WHAT THIS TASK INVOLVES:
The reply must consist of one number: how many lines of the data include the word "pixels".
Segment Start: DATASET EXCERPTS
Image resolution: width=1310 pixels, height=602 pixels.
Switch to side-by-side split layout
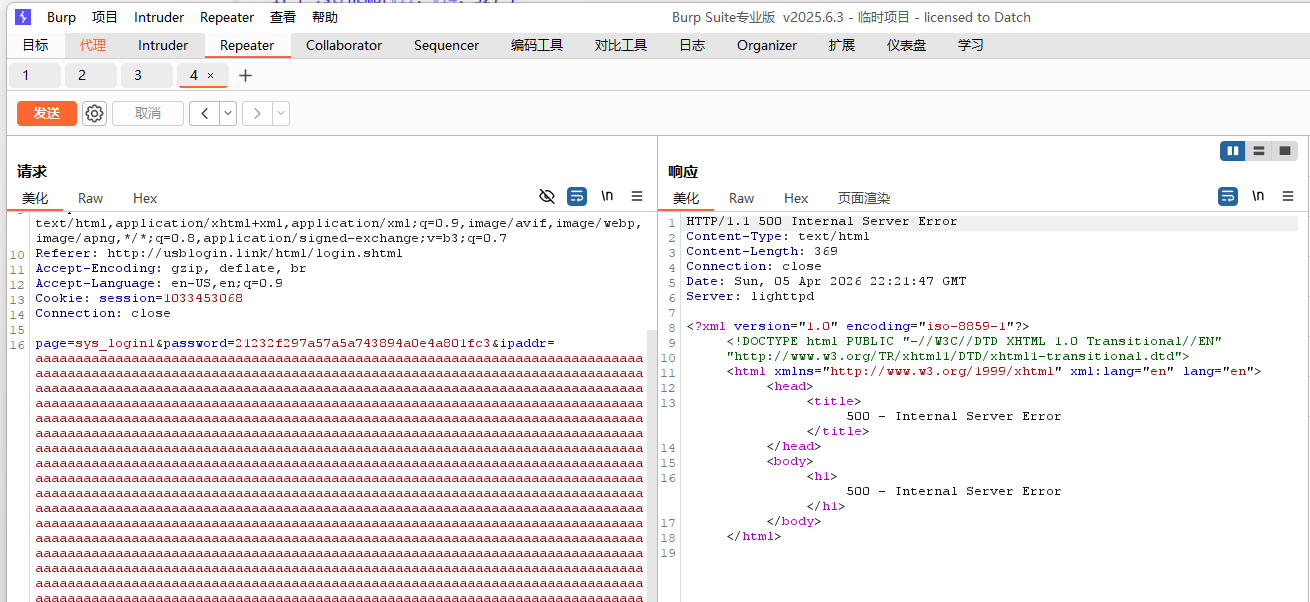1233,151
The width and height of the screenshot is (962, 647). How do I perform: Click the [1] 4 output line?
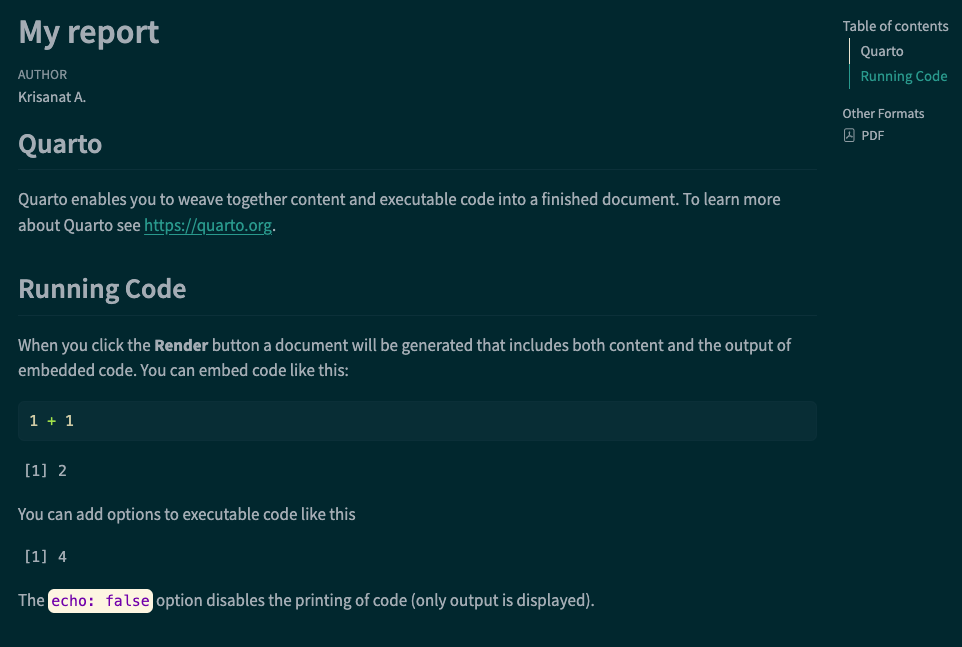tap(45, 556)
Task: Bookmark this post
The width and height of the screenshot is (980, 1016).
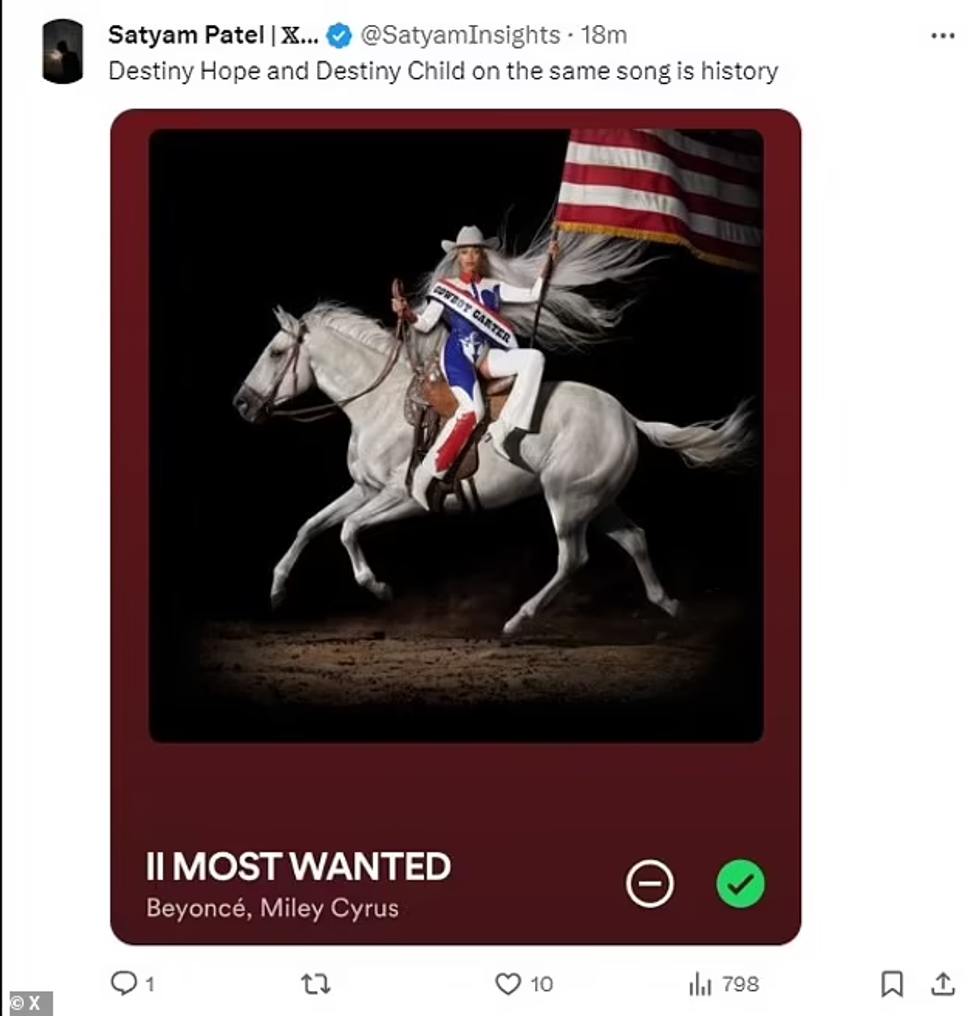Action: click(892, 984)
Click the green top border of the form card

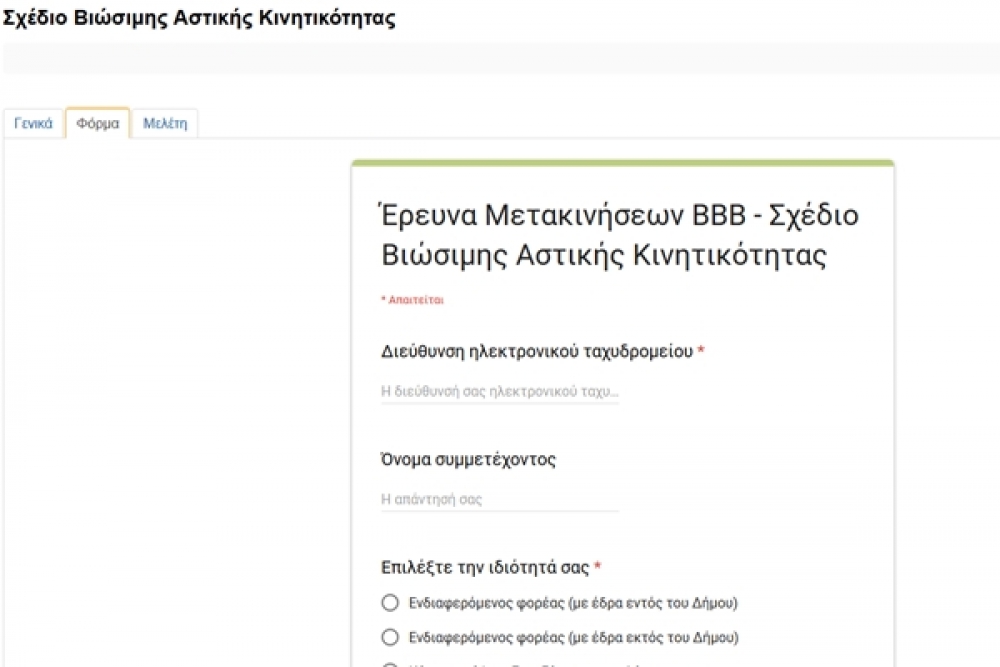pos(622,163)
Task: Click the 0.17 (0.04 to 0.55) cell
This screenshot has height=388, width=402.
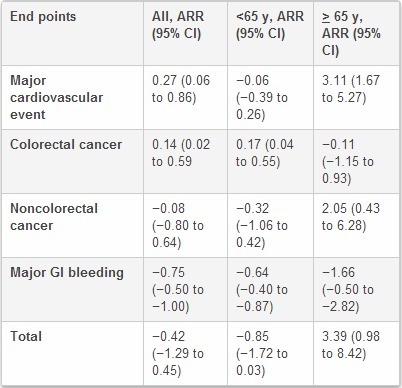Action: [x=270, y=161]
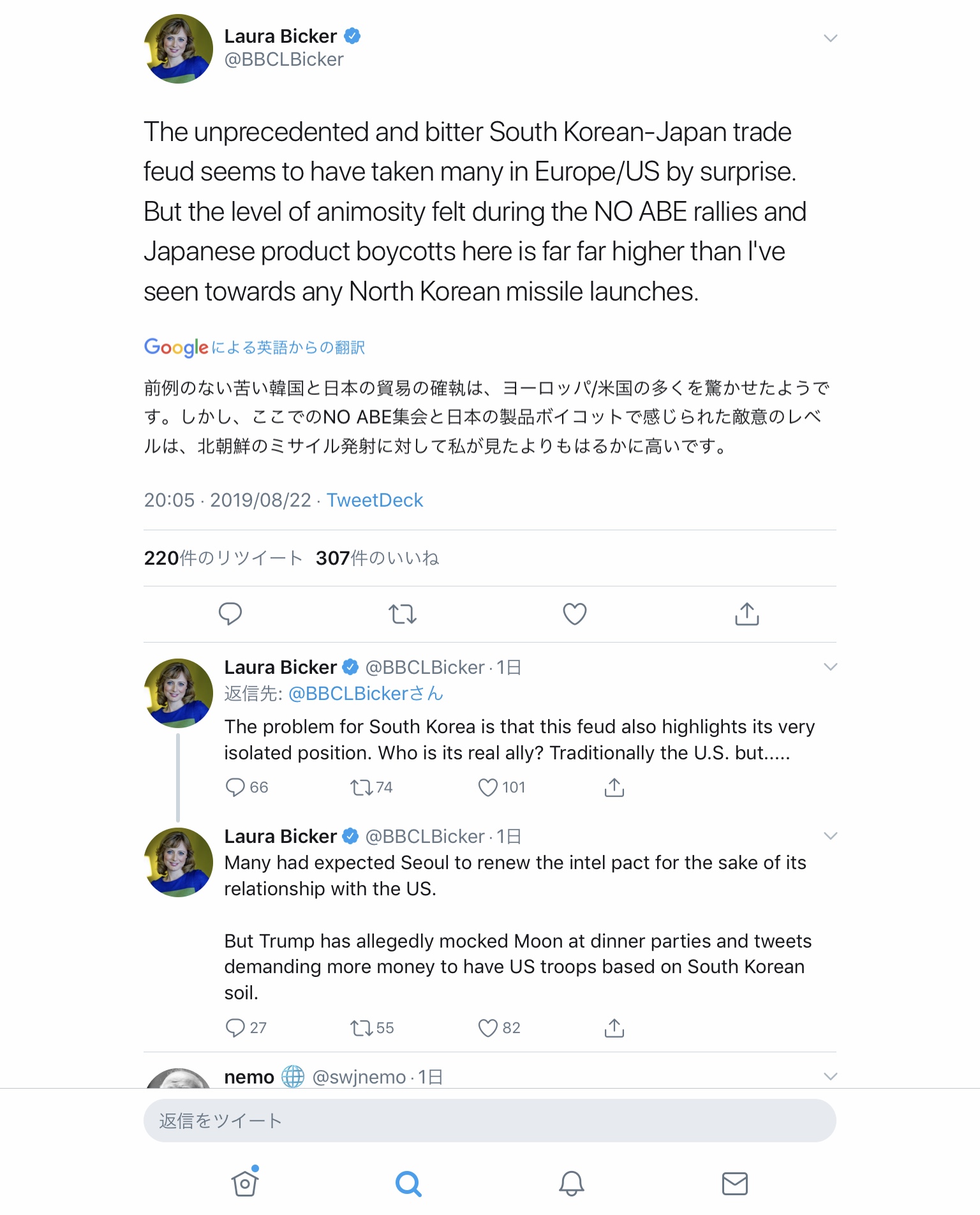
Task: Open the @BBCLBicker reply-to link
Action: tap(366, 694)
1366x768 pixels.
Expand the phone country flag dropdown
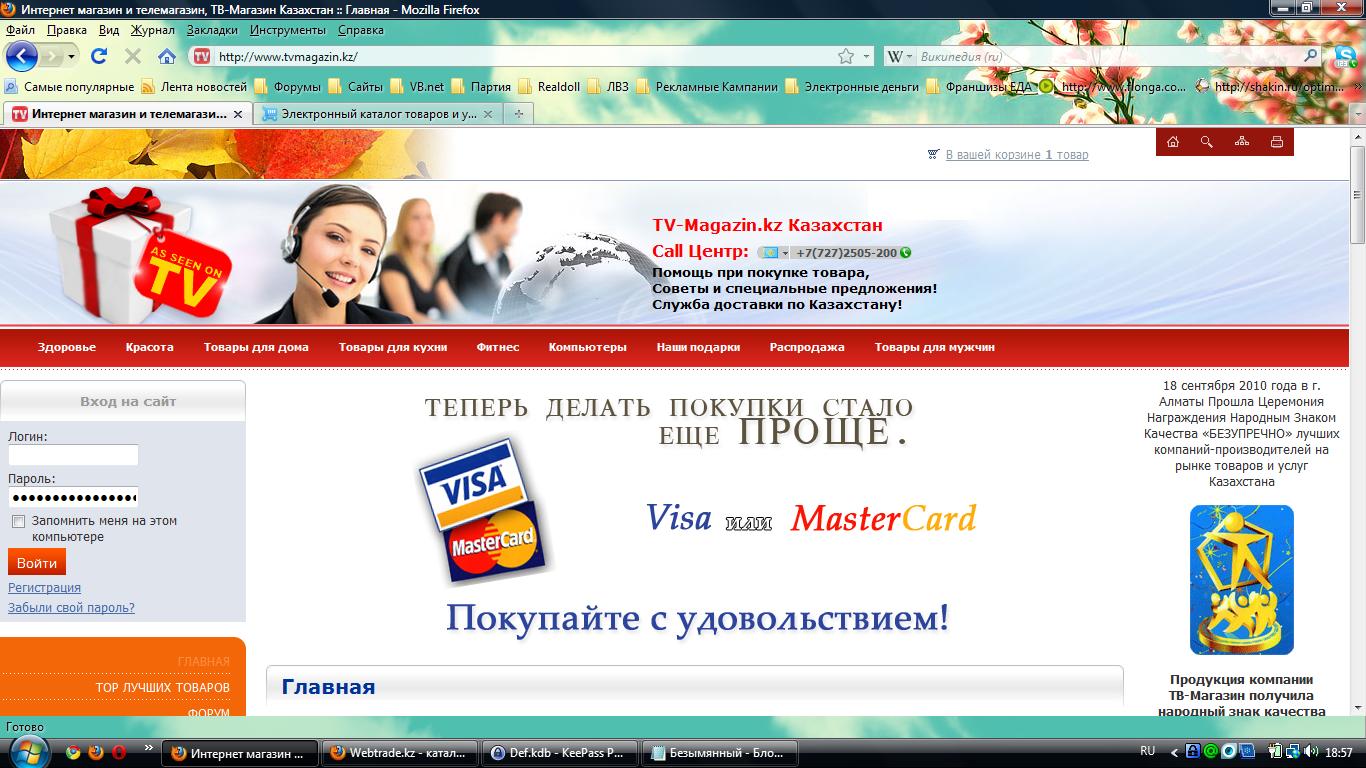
Segment End: DATASET EXCERPTS
EXPECTED ANSWER:
2